Work to do
Please continue the article below about the song "100%" by Senidah and RAF Camora, picking up right after its final sentence.

Source passage
==============================

Single by Senidah and RAF Camora
- Language: Serbian; German;
- Released: 28 November 2019
- Length: 3:16
- Label: Bassivity Digital
- Composers: Anže Kacafura; Senida Hajdarpašić;
- Lyricists: Dino Nuhanović; Anže Kacafura; Senida Hajdarpašić; Raphael Ragucci;
- Producer: Cazzafura

Senidah singles chronology
| "Kamikaza" (2019) | "100%" (2019) | "Samo uživaj" (2020) |

RAF Camora singles chronology
| "Fratello" (2019) | "100%" (2019) | "Maschine" (2020) |

Music video
- "100%" on YouTube

= 100% (Senidah song) =

2019 single by Senidah and RAF Camora

"100%" (/sh/) is a song by Slovenian singer Senidah in collaboration with Austrian rapper RAF Camora. It was released on 28 November 2019 by Belgrade-based label Bassivity Digital. It was written by the artists alongside its producer Anže Kacafura and Dino Nuhanović.

==Background==
Senidah revealed a collaboration with RAF Camora was in works on the 2019 Music Awards Ceremony red carpet. Camora started teasing the track on 26 September by posting a snippet on his Instagram story.

==============================

Data
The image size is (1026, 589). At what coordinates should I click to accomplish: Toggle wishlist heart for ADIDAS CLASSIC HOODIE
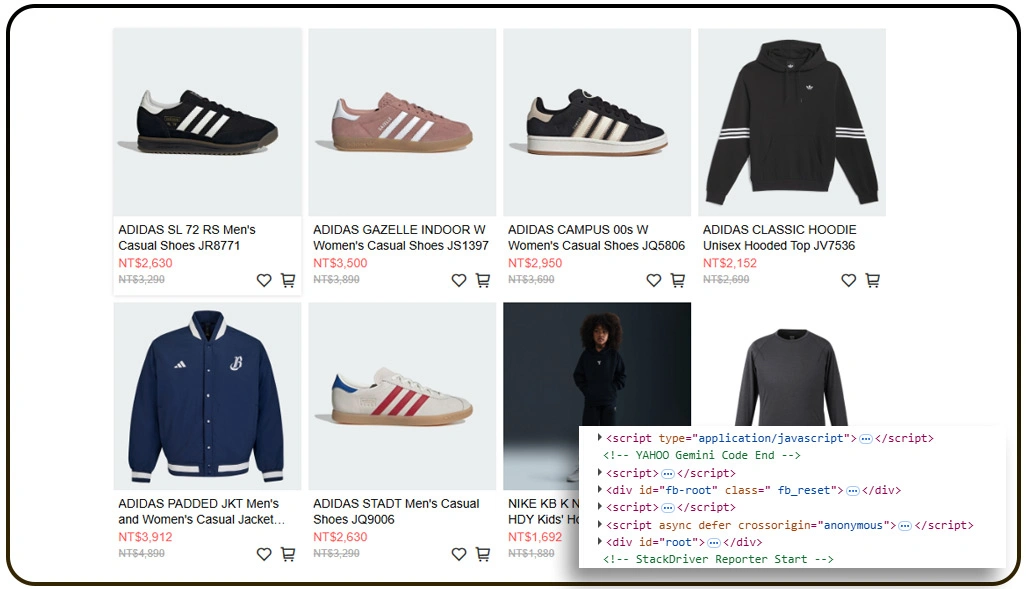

==============================

Result of this task
Senidah announced the release date and unveiled the cover art on 20 November on her Instagram page.

==Music video==
Music video was filmed in Barcelona, Spain. It was released the same day as the single and is directed by Shaho Casado.

==Commercial performance==
The song turned out to be a commercial success, garnering a million views on YouTube within fifteen hours. Within a day, it garnered a total of 1.68 million views. As of 22 June 2020, it has reached the milestone of 50 million views on the platform.

As of 14 June 2020, the song has accumulated 18 million streams on Spotify.

It debuted at 28 on Official German Charts on 6 December, becoming the first song in Serbo-Croatian to achieve that. On 8 December, it debuted at six on Swiss Hitparade.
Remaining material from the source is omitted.